## Set tasks:
- a) Using the report on field rep activity data, answer each item below, marking your answers (i), (ii), (iii):
(i) Nearly how many customers does Repsly have?
(ii) What percentage of the activities in the data set comes from Asia Pacific?
(iii) How many key metrics does the report focus on?
- b) Extend the report on field rep activity data by writing what comes next after its final sentence.

## Extract to read:
────────────────────────────────────────

Activity Data consolidated from 5,000 Field Reps using Mobile CRM and
Repsly is the world’s leading provider of Mobile CRM and Data Collection Software, with nearly 500 customers gathering field data in over 40 countries. Repsly end users consist of mobile workers that range from independent sales reps to large scale merchandising service organizations to regional construction services companies and everything in between. Nearly all of our customers are interested in data that is germane to their industry, region, or specific product or service; however the common thread through all of these organizations is the Mobile CRM Data that field reps generate simply by executing their jobs.
This data can provide great insights into productivity, focus, accountability and the overall health of a field organization. Collecting and analyzing activity data creates the baselines and the measures needed to effectively manage and optimize field operations. We have anonymized and aggregated all of the activity data from millions of tasks completed by thousands of reps around the world who use the Repsly Mobile CRM and Data Collection software. This data can provide insights that will help organizations understand how they are performing when compared to their peers and competitors in terms of mobile workforce management.
This report is the first in a series that analyzes these millions of Data Collection Software records. The report provides data about mobile worker activities segmented across regions of the world. We share a summarized view of data by region, and propose some potential explanations for the variations. You are free to use this data with no obligation other than to share and cite it freely!
This report focuses on six key metrics that apply to nearly all of the 5,000 field representatives included in the study: Visits per Day, Activities per Visit, Minutes per Visit, Minutes per Activity, Productive Time (and Efficiency Rating), and number of Photos taken per visit. We examine each slice of information, including what may influence the numbers, how managers may interpret the data, and the raw metrics themselves that you may compare against your own organization’s performance.
There is a wide range of mobile workforce management style and culture across the regions represented in the Repsly Mobile CRM Data. For example, we see great differences between the amount of time spent at customer sites across different regions, and find that this metric doesn’t necessarily align with the number of activities completed by reps in each area.
On the surface these differences might be interpreted to indicate how hard different field teams are working; however on deeper contemplation it most likely indicates cultural differences in how business is conducted around the world.
Repsly Data Collection Software is used to conduct business in all corners of the world, and across all types of businesses. We have organized the data across two dimensions in this report: Region and Key Performance Indicators (KPIs).
The regions included in this report consist of: the U.S, which makes up about 20% of the activities in the data set, Latin America (5% including all of South America, Central America and Mexico), the continent of Africa (15%), Asia Pacific (45% and including Asia, Australia and New Zealand), and Europe (15%).
This report focuses on six Key Performance Metrics (KPIs). These metrics generally indicate how much activity a rep completes, and how efficiently the rep’s time is spent. These are core KPIs for effectively managing a field organization as they can identify:
The data in the Repsly Mobile CRM Report is aggregated across all industries and serves as a general guide to how measures compare regionally. The brief analysis in each section is a view into the factors that should be considered when an organization examines its own performance.
The number of customer visits made by each field representative on average each day.
This is a key productivity metric that must be examined within the context of specific cases. For example, two reps with the same job description, working for the same company can have drastically different customer visit measures; one making a total of 2-3 visits per day, and their counterpart making 6-8 visits per day. This could represent a glaring training issue that needs to be addressed, or it could be perfectly within an acceptable range if, for example, the first rep has a rural territory and the second works in an urban environment.

────────────────────────────────────────

## Data records:
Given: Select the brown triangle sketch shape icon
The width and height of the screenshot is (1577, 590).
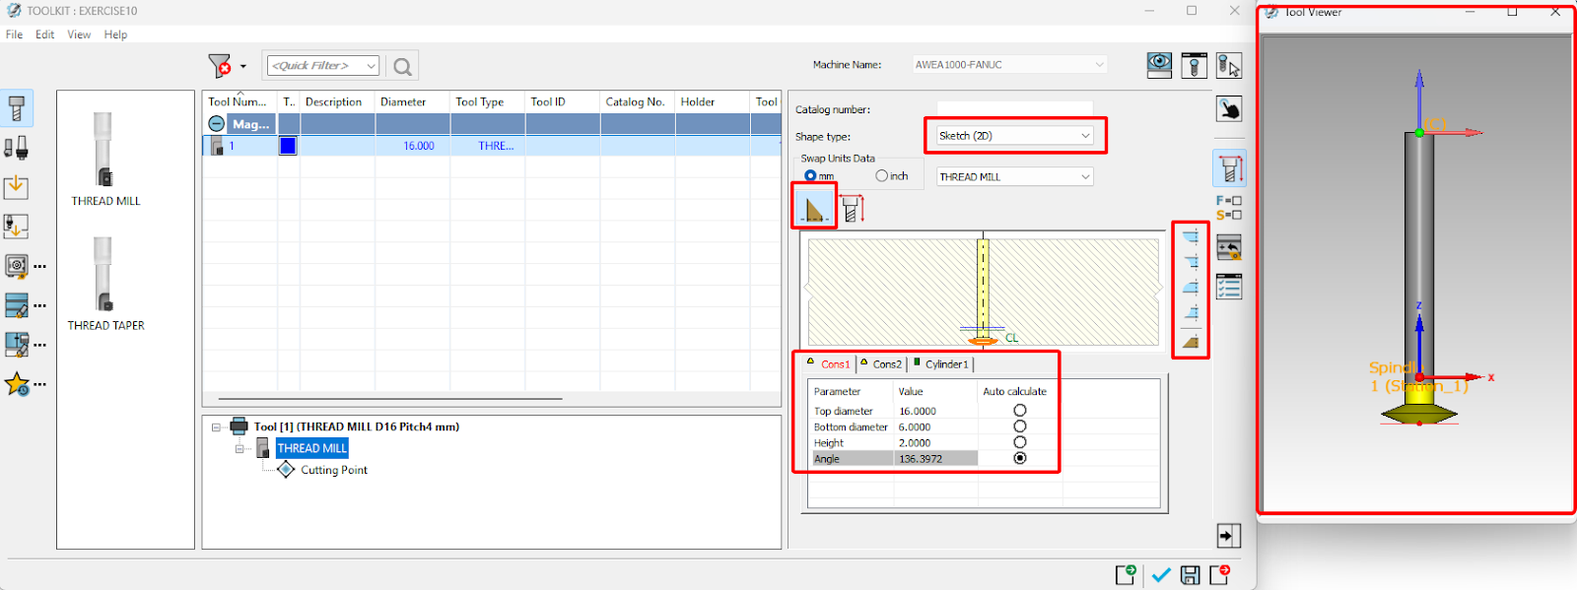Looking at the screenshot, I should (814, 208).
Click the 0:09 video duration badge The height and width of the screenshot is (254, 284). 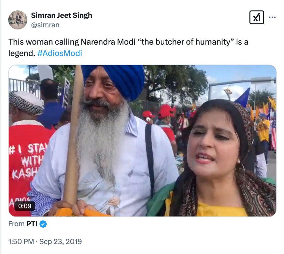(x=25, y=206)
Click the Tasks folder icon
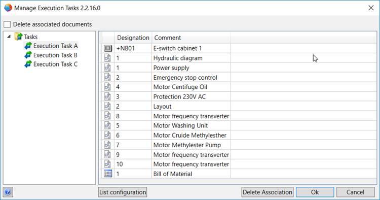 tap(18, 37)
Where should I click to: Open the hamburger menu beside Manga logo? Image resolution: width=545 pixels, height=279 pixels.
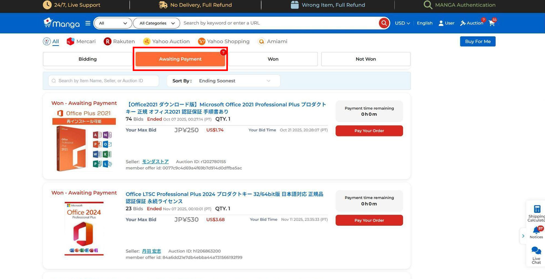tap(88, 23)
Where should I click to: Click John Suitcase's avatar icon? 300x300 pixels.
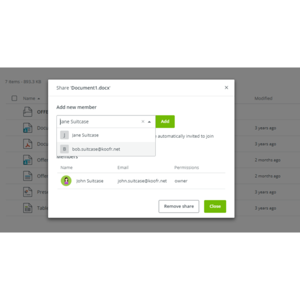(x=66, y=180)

────────────────────────────────────────

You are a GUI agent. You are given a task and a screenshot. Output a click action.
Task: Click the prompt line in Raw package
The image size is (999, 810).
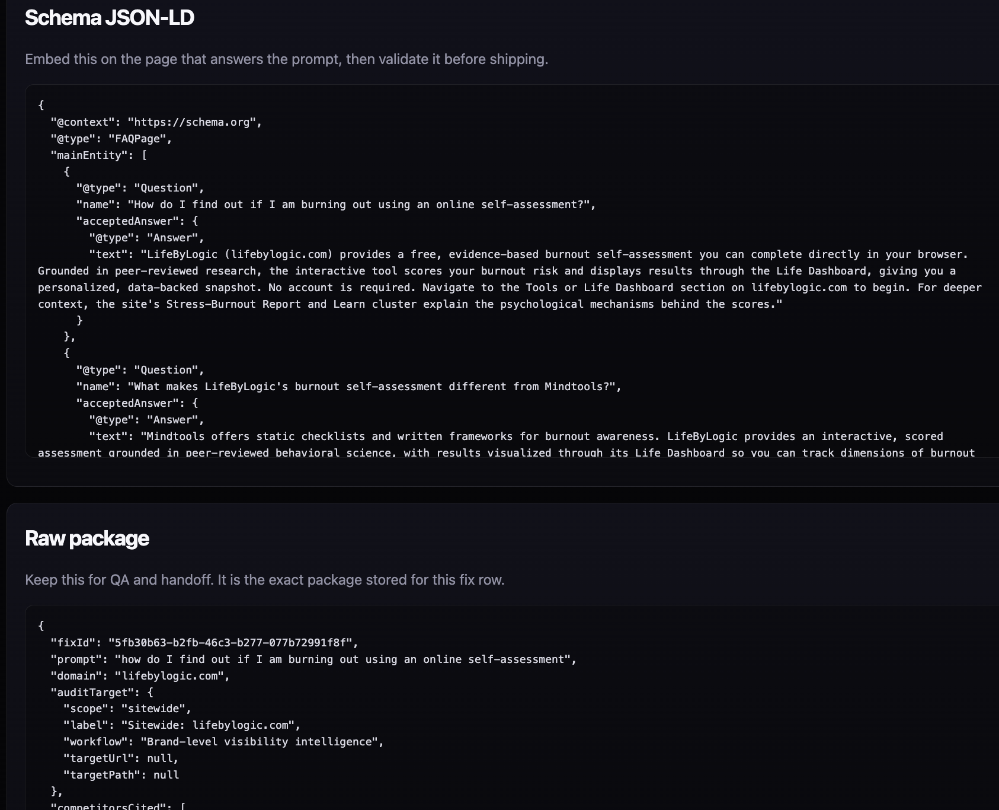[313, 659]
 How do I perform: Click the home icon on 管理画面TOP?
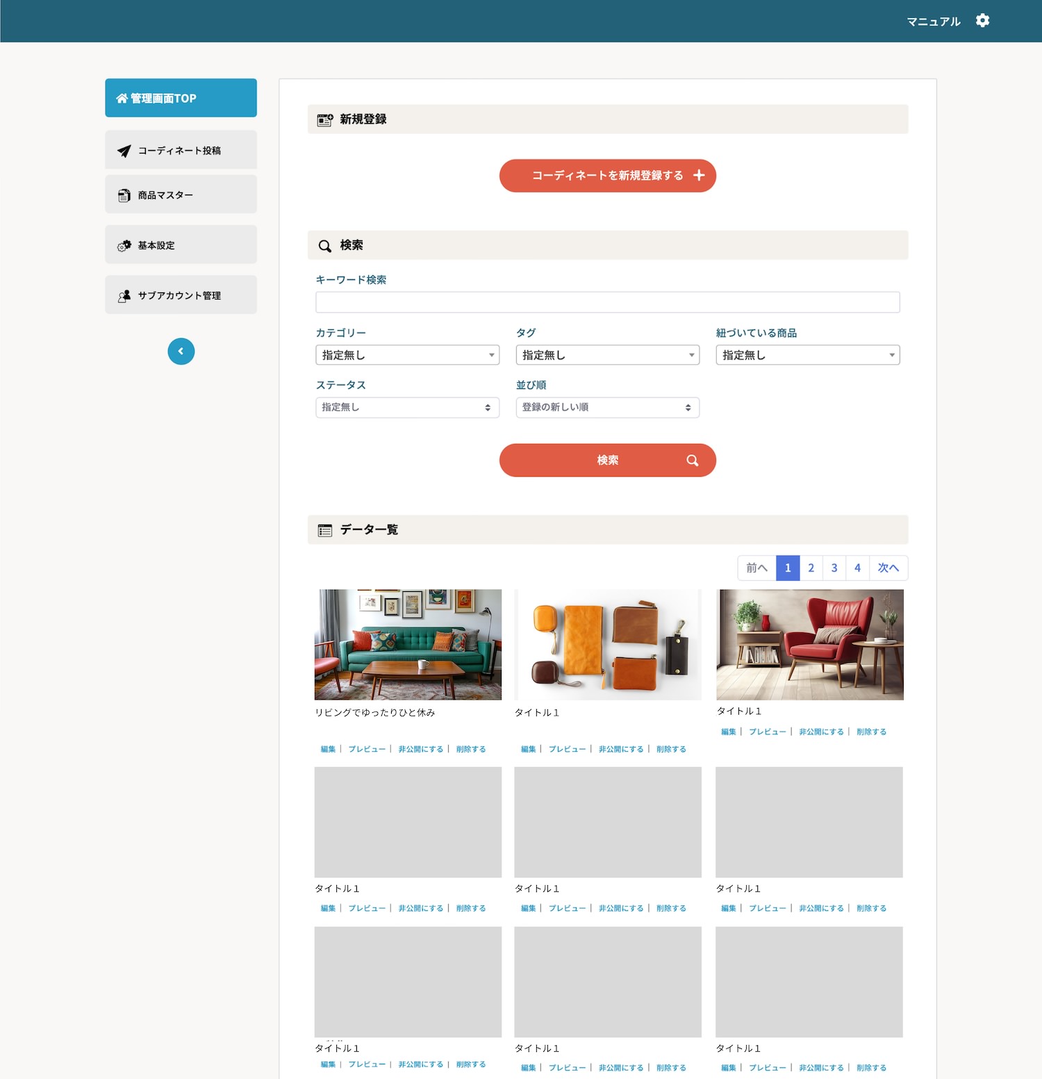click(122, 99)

────────────────────────────────────────

## Exercise answers:
- a)
(i) Nearly 500
(ii) 45%
(iii) Six

- b)
Other factors that can impact visits per day may include:
- The type of work being done by the rep; a service tech may be able to complete more routine maintenance visits than installation visits, for example.
- Seasonality; there may be different responsibilities during peak times of year vs. during the slower periods for a given industry.
- The type of customer being visited; a merchandiser will be able to complete more calls in variety stores than in ‘big box’ retailers.
Cultural factors may also impact the number of visits that a rep makes, such as the social nature of conducting business, and the acceptable length of the typical work day or week. All of these factors must be considered when assessing your organization’s performance.
The number of visits made each day by the average rep is significantly higher in Latin America than anywhere else in the world. According to Repsly’s Mobile CRM Data, Latin American field reps visit 9.6 customers each day, 78% more than African reps who only make their way to 5.4. Surprisingly, the Latin American reps report 25% less working time each day than their African counterparts, spending 208 minutes vs 278.
This disparity is tied to the length of time reps spend with each client (Latin Americans spend 17 minutes while Africans spend 37), possibly combined with the time it takes to get from one customer to the next, and the customary workday length in each region. These factors must be taken into consideration when analyzing what the correct visits/day target is for a given field organization. It may be impossible to control the dispersal of customers and the resulting time it takes to travel between them; however the length of each client visit is a combination of management’s plan for what should occur during the visit and the rep’s execution of that plan.
The average number of activities that a rep completes at each customer visit.
Activities that make up the Repsly Mobile CRM Data consist of filling out mobile forms, creating orders, completing audits or inspections, taking notes or taking photos outside of the context of a mobile form.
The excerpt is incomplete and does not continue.